Issues like level re-use, the implementation of wave combat, concerns about the narrative and significance of choice and so on have all been not only noted, but examined, inspected and even aided me (and many, many others on the team) in formulating future plans.
You listed the big four but the two I highlighted are imho the biggest problem of the game and you said you will strongly look into those and examine thats good especially with other developers copying your choice / consequence and cause / effect system for example TW2 did this far better with regards to dramatic / cumulative affect on the story and world. You know yourself there was very limited choices in DA2 due to the framed narrative and personalisation and centralisation of the story around Hawke, with helplessness due to events out of control. While Bioware is lowering the amount of choices and how it affects their titles plots and limiting it to make your life slightly easier in making a follow up title other companies such as CDPR are expanding the choices and their effect on the plots. Your losing the battle on the one thing you pretty much pioneered over the last few years and the one thing that made your games special and unique, a cut above the rest.
Your stories alone are not what makes your games great, it's the method of how that story is told. You cut back and removed that to a degree in DA2, the story itself had promise but the result was a let down due to how that story was told. Replacing the choices that affect the world your hero lives in with choices that merely affect who he or she is in that world. You need the former and latter to go hand in hand with that good story to make a truly great game. Others settle for less but I think you need to surpass their expectations and mine and set your standards far higher for yourself.
The map reuse was a no brainer that most people would feel cheated when you have to remember replayability is one of the core features of Bioware's titles and your not seeing the same cave 10-20 times you end up seeing it 50-100 times over replays.
I think Hawkes (Varrics and Anders) story is based around a dark and subsequencially depressing or limiting negative plot, this has a negative affect on the player base likened to feeling powerless or bound by events so loses all that great epic feeling of accomplishment and glee that a lot of games Bioware have made contain and gamers like. This makes them coming back to a series or title again and again to get that feeling. If your story is based on negativity it will have an impact and not a good one on the wider audience with exception of the few who get some enjoyment out of seeing something done a different way for once.
There comes into mind most importantly not whether a title has more players in an RPG genre but what defines an RPG to you as a person with the ability to decide the direction of a title. Is DA2 the same RPG style as DAO, will DA3 be another style of RPG to what attracted the initial fans into DA was the first style of RPG in DAO. While the ideal is always to bring in new players into the RPG genre and keep the original fans but at some point where does that genre style split from what attracted the first set of fans to what might attract the new ones there will be loss if change goes too far.

▶ _Data supplied_:

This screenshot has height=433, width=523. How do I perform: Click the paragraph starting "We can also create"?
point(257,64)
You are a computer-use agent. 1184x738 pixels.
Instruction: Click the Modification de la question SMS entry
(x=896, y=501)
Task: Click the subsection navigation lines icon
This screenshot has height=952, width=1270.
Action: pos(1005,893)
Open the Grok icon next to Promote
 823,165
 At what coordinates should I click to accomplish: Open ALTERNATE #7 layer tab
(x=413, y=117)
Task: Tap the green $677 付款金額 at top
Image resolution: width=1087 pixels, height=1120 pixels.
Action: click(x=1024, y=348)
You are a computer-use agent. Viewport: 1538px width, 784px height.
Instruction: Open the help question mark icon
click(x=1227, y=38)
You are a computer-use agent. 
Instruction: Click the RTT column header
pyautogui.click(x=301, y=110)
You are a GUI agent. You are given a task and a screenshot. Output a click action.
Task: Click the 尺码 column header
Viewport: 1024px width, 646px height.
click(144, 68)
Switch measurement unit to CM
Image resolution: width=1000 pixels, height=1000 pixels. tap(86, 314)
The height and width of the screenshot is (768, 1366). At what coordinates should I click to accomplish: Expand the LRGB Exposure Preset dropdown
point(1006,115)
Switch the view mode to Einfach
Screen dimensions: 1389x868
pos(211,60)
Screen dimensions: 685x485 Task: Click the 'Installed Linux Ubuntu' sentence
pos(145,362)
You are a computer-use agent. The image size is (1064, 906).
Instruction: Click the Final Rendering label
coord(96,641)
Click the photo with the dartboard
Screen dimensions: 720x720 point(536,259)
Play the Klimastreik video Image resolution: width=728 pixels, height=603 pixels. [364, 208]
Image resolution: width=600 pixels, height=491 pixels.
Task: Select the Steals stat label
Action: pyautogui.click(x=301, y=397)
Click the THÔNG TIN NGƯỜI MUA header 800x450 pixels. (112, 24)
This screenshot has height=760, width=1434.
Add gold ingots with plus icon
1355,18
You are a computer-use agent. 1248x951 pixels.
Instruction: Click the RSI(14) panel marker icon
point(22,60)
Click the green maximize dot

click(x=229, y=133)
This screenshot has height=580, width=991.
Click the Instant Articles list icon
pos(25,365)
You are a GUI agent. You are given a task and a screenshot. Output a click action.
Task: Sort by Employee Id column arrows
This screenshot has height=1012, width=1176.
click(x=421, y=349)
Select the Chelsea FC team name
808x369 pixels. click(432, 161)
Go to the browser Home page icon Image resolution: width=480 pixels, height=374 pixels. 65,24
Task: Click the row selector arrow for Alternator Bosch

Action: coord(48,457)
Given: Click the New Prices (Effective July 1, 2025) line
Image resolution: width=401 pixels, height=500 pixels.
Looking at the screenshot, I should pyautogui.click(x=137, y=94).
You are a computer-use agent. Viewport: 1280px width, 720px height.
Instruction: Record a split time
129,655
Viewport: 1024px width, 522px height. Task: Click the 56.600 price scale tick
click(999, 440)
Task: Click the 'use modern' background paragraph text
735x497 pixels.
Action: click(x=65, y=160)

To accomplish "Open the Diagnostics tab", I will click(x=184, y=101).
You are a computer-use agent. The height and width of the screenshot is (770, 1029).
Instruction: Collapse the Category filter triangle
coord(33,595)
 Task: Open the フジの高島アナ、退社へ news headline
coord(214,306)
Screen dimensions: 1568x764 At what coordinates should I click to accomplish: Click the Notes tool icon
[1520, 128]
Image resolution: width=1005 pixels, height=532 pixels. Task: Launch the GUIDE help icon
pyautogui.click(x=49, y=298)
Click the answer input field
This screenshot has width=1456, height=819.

▶ _Problem statement_: Continue the Dragon Age 2 feedback post from the end of its last sentence.

▶ _Answer to the problem_:
While it may be possible and perfectly acceptable to proud of what might be accomplished in a short timeframe, like others and myself have said and one of the biggest issues was limitation of time to begin with. EA says they want annual releases of their biggest selling titles this goes against the grain of what the fans here want, who want you to take as long as needed to release more than just a product your happy to put out due to time limitations; but happy with a product with regardless of any amount of time spent and more importantly *needed*. The one thing almost every single person on these forums wishes to be heard above all else is that the game needed more time without a shadow of doubt. As developers you should have seen and known this yourself and if did yet still released early then how can someone respect that choice from a company putting other factors above their fanbase and more importantly the final quality.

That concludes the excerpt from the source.